The nationwide demand for a Royal Commission of Inquiry into the shonky conviction of Peter Ellis now looks as if it will be satisfied by pressure from within the government caucus.

Many government MPs, restrained only by the party whip from signing the petition of prominent New Zealanders seeking a Royal Commission presented to parliament on Tuesday, are increasingly restive.

Prime Minister Helen Clark is understood to be uneasy about the continued refusal of Justice Minister Phil Goff to ignore the bad advice he is getting from the top levels of his ministry. She could do without the flak as she battles her rebellious Maori MPs over foreshore and seabed ownership.

Fuelling government MPs' misgivings about Goff's intransigence is a new justice ministry report on how to handle miscarriages of justice. This document, circulating with stamps warning about confidentiality, significantly refers to Hood's monumental book A City Possessed, touted as a worthy blueprint for a Royal Commission.

The government MPs' reservations have reliable precedent. The
Appeal Court manifestly had doubts of its own when it rejected Ellis' second appeal but suggested some aspects of the case could more properly be addressed by a commission of inquiry. That's where Goff went wrong. He didn't go far enough, settling on a limited ministerial inquiry by Sir Thomas Eichelbaum.

Tuesday's petition organisers scored with accusations that Eichelbaum did not talk to Ellis, to any of the non-complaining majority of creche parents, the creche staff or the family of the child who retracted allegations on which Ellis was convicted. She admitted lying because she thought that was what her mother and the interviewer wanted her to say.

The petitioners also hit home with accusations Eichelbaum did not have the assistance of two eminent international experts as specified. They said only one of the consultants was recognised as a mainstream expert, professor Graham Davies of Leicester University, and his report fell well short of dispelling doubts about the Ellis conviction.

They said the other, Dr Louise Sas, of
London, Ontario, had been involved in ritual sex abuse panics and believed small children could be ritually abused in daycare centres on a massive scale without anybody noticing.

It's clear the members of a Royal Commission will have to be from outside
New Zealand. Retired justice Laurie Greig, whose name is the most significant among all the prominent legal figures on the petition, told me it would be hard to find anyone in New Zealand without Ellis trial baggage.

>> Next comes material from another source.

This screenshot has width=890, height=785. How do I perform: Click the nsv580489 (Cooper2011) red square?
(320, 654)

He has sat on a number of cases in the same general area and drew on that experience in deciding a Royal Commission is needed to remove the shadow that now hangs over the justice system. Greig said his misgivings were about the whole Ellis case. The commission would have to go back to the beginning.

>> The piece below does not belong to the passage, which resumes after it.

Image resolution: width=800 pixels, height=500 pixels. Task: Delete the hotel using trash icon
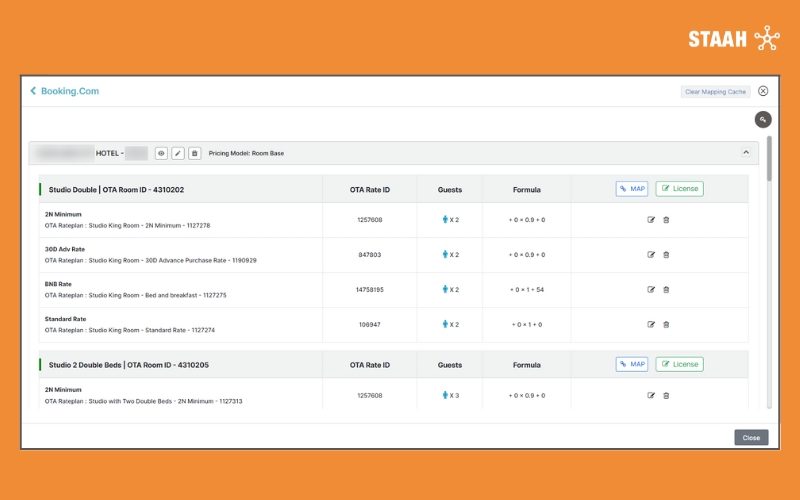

Goff's call for "new evidence" was irrelevant, he said. The whole of the material that led to the conviction must be looked at.

Ellis is not carried away by the prospect of a Royal Commission. He told me he had nothing to do with organising the petition but he found it deeply humbling to read so many names he had grown to respect throughout his life.

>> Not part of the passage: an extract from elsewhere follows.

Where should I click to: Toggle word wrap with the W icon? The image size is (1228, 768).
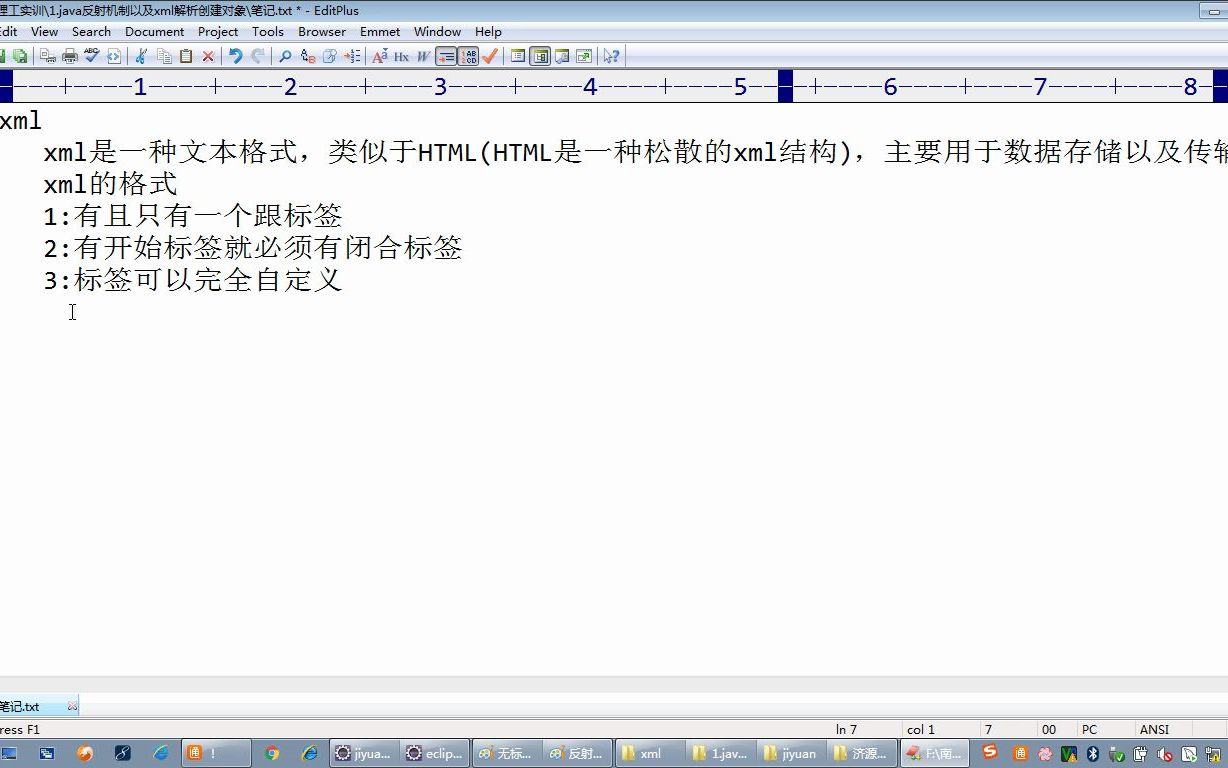point(423,56)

"Why did all those people sign unless they knew something was wrong?" he said. "I also respect the people, some of them very prominent, who I'm told wouldn't sign because they don't know enough about the case. I wouldn't want anyone to sign without knowing about it. But Lynley Hood's book and those signatures are now part of history, aren't they?"

Tuesday's petitioners were able to show Goff has led with his chin on the need for a proper inquiry. They produced a letter he wrote in 1995, when he was in opposition as shadow justice minister.

In the letter, Goff said it could be useful to conduct a full inquiry into the wider issues which had emerged as well as the specific issues involved in the Ellis case itself.

Goff should stop making a fool of himself by repeating the "new evidence" mantra. He knows Ellis was notoriously found guilty on the basis of allegations made in videotaped testimony without evidence to substantiate it.

It is not a matter of Ellis being innocent but of accepting there was no evidence any sex abuse crimes were committed by anyone at all. Goff knows the government can set up a Royal Commission to investigate a matter of public importance at any time without waiting for "new evidence".

The petition organisers also scored heavily by noting the Criminal Bar Association in
Christchurch, worried about the discredit the Ellis conviction has brought on their profession, voted 23-0 for a Royal Commission.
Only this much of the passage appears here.